Gemeinschaftsprojekt: Bottom und Top Slide Valve für Kokeranwendung

Das Teilvorhaben „Bottom Slide Valve und Top Slide Valve in kurzer Bauform für die Rekonstruktion der Koker in Raffinerieanlagen“ wird aus Mitteln der Europäischen Union kofinanziert.

Eine Prozessstufe in Raffinerien sind Koksanlagen. In Koksanlagen von Raffinerien werden schwere Rückstandsöle weiterverarbeitet. Der Rückstand der Rektifikation wird in einem Wärmeübertrager auf ca. 500°C bis 550°C erhitzt und dann in Koks-Kolonnen zum Verkoken gefüllt. Koks-Kolonnen müssen prozessbedingt am Kopf und am Sumpf der Kolonne ca. alle 12-24 h geöffnet werden. Über die Öffnung am Kopf der Koks-Kolonne wird eine Wasserstrahlschneidvorrichtung eingeführt, die den ausgehärteten Koks in der Kolonne schneidet, damit er über die Öffnung am Sumpf der Kolonnen gravimetrisch herausrutschen kann.
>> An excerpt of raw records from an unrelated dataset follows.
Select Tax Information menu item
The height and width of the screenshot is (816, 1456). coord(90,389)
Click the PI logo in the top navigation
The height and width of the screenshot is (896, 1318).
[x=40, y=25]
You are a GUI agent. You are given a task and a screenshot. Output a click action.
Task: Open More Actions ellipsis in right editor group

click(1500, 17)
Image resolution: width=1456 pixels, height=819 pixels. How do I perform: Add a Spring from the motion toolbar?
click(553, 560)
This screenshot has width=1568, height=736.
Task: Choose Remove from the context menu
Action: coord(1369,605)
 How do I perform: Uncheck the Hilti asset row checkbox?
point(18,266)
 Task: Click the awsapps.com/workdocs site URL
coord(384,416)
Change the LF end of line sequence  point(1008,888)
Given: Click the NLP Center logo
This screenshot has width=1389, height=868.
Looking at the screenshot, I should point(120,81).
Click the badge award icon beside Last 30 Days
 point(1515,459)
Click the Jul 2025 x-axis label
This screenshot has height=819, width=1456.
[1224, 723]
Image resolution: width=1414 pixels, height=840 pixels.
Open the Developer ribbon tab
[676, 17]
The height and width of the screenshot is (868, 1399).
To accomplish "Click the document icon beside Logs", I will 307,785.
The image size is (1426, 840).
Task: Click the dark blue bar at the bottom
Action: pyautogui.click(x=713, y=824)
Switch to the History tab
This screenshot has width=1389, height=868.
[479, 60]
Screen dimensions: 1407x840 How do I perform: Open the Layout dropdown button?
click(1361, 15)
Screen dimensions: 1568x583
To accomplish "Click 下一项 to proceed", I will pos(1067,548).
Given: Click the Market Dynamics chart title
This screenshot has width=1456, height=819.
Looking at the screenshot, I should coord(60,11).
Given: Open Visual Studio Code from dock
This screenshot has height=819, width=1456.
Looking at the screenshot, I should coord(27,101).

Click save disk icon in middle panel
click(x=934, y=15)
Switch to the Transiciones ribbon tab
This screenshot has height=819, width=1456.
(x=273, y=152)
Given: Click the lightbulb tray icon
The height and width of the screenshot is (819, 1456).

Beide Öffnungsvorrichtungen müssen die Kolonne während der Befüllung und während des Aushärtungsvorgangs druckdicht verschließen.

Die Öffnungsvorrichtung am Sumpf ist besonders widrigen Bedingungen ausgesetzt, da sie direkt in Kontakt mit dem heißen flüssigen Rückstand und im Laufe des Prozesses mit dem ausgehärtete Koks in Kontakt kommt und dieser auch über diese Öffnung als Feststoff in Form von Koksbrocken die Koks-Kolonne verlässt.